リュシオンには“今作れる分の3DV編集を全て終わったらログインさせてあげます”と宣言されてしまった。
仕方ないのもわかるけど、そう言われると意地でも早く仕上げてポンタに会いたくなってしまう。
とはいえ、準備期間に作れる分の3DVは作り終えてしまっていたのでそれを視聴しての最終チェックとデータクリスタルの3DV編集だけだ。
療養からのリハビリとしては丁度良かったのかもしれない。
データクリスタルを使用している時の録画内容はリュシオンが言っていた通りだった。
水晶玉を手にした俺が要求ワードを口にしたまま延々と静止し続ける。
本当にピクリとも動かないので一時停止でもしたかと思ったが、市場を歩くプレイヤー達の気配が増えたり減ったりしていたのでそういうわけではなかった。
言葉の綾ではなく、撮影中の俺はピクリとも動かない。
撮影事故かと思えるくらい、本当に動かない。
最初こそ等倍速で再生していたのだが、その内2倍速にし、4倍速にし、最終的に10倍速で流しつつ飛ばし飛ばしで確認することになった。
それでも本当に彫刻かと思うくらい動かない。
やがて突然画面が暗転したので少しだけ撮影データを巻き戻して、等倍速に戻して再生し直した。

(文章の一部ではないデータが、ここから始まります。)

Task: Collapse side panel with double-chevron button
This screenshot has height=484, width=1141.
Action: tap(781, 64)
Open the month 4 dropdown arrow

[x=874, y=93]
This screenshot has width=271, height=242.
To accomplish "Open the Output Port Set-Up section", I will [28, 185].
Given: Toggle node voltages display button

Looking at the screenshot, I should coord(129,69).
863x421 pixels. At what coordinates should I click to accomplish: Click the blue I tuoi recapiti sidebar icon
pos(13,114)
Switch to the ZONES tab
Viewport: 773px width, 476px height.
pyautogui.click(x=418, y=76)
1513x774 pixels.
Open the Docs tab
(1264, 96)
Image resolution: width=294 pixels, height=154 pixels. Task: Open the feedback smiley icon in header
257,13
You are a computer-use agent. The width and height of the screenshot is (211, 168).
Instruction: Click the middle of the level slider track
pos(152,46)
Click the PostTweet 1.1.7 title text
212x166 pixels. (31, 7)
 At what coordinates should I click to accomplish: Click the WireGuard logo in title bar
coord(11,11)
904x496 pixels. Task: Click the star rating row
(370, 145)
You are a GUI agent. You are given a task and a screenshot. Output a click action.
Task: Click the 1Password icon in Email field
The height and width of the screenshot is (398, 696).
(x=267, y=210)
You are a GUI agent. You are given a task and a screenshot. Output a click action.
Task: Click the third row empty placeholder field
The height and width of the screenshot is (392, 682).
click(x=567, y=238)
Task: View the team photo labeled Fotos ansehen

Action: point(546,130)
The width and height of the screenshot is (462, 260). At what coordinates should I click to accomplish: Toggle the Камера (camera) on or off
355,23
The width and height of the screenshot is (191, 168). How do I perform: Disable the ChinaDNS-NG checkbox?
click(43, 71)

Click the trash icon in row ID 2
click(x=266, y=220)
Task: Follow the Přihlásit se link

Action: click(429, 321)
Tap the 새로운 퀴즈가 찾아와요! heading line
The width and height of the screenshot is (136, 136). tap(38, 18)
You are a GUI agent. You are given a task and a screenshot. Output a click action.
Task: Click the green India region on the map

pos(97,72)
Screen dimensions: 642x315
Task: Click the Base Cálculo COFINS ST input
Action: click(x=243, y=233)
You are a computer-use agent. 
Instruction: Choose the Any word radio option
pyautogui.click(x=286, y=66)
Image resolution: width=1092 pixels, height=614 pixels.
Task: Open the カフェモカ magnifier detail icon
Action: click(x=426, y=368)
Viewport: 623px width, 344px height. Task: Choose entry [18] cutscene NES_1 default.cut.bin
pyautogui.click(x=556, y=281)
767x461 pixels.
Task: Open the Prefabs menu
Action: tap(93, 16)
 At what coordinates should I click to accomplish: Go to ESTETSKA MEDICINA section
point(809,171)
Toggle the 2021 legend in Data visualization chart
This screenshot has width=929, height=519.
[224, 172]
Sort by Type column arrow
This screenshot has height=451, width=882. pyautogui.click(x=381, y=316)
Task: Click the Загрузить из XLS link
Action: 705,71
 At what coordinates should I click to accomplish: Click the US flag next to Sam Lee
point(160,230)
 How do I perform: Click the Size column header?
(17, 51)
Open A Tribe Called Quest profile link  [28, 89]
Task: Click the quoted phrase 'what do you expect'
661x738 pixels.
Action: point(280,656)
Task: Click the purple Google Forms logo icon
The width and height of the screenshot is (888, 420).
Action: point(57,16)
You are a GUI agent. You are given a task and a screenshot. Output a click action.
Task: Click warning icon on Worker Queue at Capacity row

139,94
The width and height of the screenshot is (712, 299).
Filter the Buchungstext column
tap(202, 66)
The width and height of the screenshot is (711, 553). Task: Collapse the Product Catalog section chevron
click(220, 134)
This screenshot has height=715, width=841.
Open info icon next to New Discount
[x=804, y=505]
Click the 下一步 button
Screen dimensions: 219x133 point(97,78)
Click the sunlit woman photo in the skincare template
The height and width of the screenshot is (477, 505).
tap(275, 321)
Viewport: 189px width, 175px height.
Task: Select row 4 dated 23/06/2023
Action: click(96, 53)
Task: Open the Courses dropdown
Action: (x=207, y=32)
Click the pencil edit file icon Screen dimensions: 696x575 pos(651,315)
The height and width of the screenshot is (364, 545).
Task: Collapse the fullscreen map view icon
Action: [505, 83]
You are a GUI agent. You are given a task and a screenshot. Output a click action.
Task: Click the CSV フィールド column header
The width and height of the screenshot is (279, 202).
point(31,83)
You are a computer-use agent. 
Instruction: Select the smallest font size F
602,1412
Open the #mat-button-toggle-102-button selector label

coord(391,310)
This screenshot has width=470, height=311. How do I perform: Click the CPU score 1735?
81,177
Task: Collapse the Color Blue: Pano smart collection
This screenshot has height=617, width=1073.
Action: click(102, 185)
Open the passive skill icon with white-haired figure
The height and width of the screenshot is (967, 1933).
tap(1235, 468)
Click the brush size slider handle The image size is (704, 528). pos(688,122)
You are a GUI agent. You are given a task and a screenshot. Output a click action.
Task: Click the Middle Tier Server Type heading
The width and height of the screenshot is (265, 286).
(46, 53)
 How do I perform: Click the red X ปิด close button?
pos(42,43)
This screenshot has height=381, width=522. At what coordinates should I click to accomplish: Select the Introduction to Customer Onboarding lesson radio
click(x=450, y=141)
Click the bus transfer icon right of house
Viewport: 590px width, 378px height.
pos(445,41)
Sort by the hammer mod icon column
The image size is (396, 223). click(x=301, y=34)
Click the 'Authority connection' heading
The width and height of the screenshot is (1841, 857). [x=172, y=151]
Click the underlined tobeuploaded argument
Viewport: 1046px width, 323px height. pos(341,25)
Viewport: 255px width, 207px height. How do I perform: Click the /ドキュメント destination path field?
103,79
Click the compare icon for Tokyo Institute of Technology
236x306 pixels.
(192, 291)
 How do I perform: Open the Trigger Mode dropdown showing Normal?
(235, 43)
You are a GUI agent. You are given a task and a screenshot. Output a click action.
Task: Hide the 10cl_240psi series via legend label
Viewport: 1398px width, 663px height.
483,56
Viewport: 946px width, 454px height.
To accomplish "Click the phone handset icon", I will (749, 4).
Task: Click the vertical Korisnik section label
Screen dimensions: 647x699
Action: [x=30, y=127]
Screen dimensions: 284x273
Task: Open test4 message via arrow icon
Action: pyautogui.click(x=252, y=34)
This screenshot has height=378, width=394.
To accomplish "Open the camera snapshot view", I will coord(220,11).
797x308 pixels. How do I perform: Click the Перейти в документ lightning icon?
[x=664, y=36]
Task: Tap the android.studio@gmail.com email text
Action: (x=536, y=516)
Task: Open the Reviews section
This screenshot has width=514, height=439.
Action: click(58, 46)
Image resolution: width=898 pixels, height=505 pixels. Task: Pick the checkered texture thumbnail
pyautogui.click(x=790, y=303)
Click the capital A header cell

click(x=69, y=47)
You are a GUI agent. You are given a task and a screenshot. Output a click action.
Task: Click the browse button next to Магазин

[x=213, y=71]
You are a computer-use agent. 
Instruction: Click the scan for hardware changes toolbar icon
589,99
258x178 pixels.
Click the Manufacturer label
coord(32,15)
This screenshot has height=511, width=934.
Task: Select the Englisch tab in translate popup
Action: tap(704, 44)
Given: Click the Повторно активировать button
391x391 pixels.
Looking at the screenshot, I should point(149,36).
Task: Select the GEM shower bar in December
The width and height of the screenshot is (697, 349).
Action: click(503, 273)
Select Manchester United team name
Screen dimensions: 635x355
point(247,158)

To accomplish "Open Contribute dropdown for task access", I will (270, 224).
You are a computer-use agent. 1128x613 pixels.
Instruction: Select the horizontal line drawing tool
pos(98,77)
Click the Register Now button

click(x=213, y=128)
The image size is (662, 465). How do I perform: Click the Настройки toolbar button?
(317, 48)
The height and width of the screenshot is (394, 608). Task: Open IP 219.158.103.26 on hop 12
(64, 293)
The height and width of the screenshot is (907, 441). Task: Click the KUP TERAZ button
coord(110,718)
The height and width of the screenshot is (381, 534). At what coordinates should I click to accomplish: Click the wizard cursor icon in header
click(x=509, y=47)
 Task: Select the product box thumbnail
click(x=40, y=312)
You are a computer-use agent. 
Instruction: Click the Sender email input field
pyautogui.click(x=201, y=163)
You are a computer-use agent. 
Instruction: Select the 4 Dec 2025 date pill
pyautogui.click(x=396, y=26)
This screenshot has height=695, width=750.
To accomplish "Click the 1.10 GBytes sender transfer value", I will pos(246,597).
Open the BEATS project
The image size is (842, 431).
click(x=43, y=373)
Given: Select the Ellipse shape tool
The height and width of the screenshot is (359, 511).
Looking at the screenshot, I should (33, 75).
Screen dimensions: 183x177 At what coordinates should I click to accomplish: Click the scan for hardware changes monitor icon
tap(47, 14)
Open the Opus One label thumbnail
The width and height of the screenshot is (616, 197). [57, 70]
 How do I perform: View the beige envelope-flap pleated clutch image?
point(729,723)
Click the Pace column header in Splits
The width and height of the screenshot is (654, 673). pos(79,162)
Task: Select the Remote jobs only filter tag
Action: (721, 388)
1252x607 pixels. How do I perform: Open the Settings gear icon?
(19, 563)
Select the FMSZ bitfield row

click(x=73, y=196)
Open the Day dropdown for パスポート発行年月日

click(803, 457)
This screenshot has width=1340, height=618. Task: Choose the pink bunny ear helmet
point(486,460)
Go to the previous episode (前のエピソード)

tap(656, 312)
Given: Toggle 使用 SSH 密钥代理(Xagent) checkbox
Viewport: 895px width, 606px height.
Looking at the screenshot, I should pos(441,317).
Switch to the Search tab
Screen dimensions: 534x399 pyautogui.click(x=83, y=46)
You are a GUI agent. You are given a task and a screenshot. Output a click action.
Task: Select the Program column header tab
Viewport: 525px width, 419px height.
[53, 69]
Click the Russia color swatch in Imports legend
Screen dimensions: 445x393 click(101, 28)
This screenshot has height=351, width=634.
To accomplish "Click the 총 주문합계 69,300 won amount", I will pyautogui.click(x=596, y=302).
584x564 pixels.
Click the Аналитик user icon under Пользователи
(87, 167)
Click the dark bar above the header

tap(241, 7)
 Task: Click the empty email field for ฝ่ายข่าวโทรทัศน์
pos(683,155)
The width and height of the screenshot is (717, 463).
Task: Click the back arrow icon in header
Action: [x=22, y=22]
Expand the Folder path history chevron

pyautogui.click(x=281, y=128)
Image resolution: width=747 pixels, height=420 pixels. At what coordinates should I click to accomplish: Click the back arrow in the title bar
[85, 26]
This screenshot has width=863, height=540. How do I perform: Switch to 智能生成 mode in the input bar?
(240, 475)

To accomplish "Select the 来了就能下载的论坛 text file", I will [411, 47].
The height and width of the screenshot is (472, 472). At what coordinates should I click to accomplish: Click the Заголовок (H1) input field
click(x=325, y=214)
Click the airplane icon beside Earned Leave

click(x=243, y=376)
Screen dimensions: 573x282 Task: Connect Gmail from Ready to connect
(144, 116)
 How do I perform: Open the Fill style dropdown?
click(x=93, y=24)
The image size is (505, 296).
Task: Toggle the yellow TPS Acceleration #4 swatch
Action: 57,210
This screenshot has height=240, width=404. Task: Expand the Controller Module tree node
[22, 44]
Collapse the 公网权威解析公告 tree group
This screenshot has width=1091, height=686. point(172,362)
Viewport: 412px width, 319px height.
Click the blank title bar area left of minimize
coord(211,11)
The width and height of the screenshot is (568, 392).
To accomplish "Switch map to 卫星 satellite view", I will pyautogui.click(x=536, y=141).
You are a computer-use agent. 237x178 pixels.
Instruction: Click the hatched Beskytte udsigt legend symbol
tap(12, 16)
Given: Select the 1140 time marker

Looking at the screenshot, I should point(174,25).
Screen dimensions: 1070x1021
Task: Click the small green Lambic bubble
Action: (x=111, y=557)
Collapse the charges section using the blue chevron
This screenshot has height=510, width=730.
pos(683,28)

するとそれまで1ミリも動く気配がなかった俺の体が支えていた糸をぷっつりと失ったように椅子から転がり落ちた。
ゲームだと分かっていても、あまりにも痛そうな角度で頭を打ち付けていたので思わず顔が歪んでしまった。
俺の名前を繰り返し呼ぶリュシオンの声が聞こえてくるが、撮影中のカクタスのアバターは床に倒れ込んだまま動かない。
それどころか体が半透明に透けていく。
“血流量さらに増加、昏睡状態から意識が戻りません。強制ログアウト処理します”とリュシオンの落ち着いた声が聞こえ撮影データはそこで途切れた。
この撮影データをどこまで使うかが問題だ。
データクリスタルを使用した直後でカット処理してしまって字幕だけでシーン展開をするのが一番スマートだろう。
だが脳の腫れがおさまるまであらかじめ予告していた期間をオーバーしてしまったので、ただ単に時間だけ字幕で表記してシーン転換するわけにもいかない。
かといって椅子から転げ落ちる様を3DVにしても、それはそれでコメント欄が荒れそうな気がする。
俺自身が観てもあまり気持ちのいい映像ではないので、さすがにそのまま使うことはできないだろう。
「俺が倒れて消えかかってもリュシオンは冷静沈着だよな。
もうちょっと慌ててもいいのに」
もうお説教タイムはこりごりなので本気で慌ててほしいわけではなかったが、それでも雑用でもするように処理されるとそれはそれで複雑だ。
《学習できないマスターとは基本スペックが違いますから》
リュシオンは撮影データと同じ冷静な声で俺に言い返してきた。
ちょっとつついてみただけのつもりだったのに、水入りのバケツをひっかけられたような気分だ。
言い返せない。
言い返せないが、なんかちょっと悔しい。
「じゃあ初回は慌てたってこと?」
《見返したいのであれば撮影データを視聴しますか?
その分、ゲームにログインするのも遅くなりますが》
「いや、いい…」
もちろんのこと、あの大盛況状態は3DV化している。
その時に俺自身も一度撮影データを確認したはずだが、そんなシーンはなかった。
慌てていたリュシオンの言動を見た記憶がないのだ。
俺が倒れたと同時に撮影データが途切れていたのかもしれない。
それをまた何時間もかけてわざわざ確認しようとは、さすがに思えない。
リュシオンに言い返す材料を探しても、喧嘩になるだけだ。
それよりも早くポンタに会いたい…。
俺はそれだけを考えつつ3DV編集に集中するのだった。